(Aim of the task)
Only one stretch of the records below should be repeated. It starts with the line containing "Task: Change chart range to 1 năm" and goes on through the line containing "You are a computer-use agent. Viewport: 921px", exactly as written.

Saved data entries
================================

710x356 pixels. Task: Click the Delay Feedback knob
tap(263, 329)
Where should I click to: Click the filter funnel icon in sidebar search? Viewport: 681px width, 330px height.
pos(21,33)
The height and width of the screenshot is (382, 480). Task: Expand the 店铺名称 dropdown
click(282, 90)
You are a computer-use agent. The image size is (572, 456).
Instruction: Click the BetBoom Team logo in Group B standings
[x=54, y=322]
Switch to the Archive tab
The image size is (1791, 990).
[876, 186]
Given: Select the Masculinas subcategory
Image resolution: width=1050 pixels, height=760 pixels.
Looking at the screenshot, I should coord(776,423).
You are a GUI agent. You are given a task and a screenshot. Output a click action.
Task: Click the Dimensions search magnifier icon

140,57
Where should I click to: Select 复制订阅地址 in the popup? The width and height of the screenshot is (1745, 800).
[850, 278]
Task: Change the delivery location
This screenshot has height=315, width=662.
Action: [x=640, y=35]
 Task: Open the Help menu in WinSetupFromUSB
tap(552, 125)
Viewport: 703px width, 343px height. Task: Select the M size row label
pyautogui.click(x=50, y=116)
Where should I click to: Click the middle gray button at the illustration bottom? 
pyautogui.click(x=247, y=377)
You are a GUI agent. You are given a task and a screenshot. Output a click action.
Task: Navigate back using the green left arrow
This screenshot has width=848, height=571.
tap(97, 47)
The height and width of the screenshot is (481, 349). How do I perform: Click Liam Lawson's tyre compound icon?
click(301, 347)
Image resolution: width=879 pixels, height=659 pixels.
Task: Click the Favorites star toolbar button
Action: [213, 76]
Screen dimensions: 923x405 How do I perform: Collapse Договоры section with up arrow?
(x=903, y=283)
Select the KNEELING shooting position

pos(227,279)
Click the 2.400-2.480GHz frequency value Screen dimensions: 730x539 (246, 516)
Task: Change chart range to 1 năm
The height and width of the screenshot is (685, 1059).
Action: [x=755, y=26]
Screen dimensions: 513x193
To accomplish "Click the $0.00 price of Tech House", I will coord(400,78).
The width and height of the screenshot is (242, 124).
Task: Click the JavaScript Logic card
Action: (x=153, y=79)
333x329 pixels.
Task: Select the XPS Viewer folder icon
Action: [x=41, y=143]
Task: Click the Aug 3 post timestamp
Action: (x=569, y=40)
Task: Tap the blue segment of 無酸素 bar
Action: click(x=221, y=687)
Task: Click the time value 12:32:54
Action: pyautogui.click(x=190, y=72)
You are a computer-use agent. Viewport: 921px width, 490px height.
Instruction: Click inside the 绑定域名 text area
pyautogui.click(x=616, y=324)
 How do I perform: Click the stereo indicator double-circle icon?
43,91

================================

(Response to this task)
Task: Change chart range to 1 năm
The height and width of the screenshot is (685, 1059).
Action: [x=755, y=26]
Screen dimensions: 513x193
To accomplish "Click the $0.00 price of Tech House", I will coord(400,78).
The width and height of the screenshot is (242, 124).
Task: Click the JavaScript Logic card
Action: (x=153, y=79)
333x329 pixels.
Task: Select the XPS Viewer folder icon
Action: [x=41, y=143]
Task: Click the Aug 3 post timestamp
Action: (x=569, y=40)
Task: Tap the blue segment of 無酸素 bar
Action: click(x=221, y=687)
Task: Click the time value 12:32:54
Action: pyautogui.click(x=190, y=72)
You are a computer-use agent. Viewport: 921px width, 490px height.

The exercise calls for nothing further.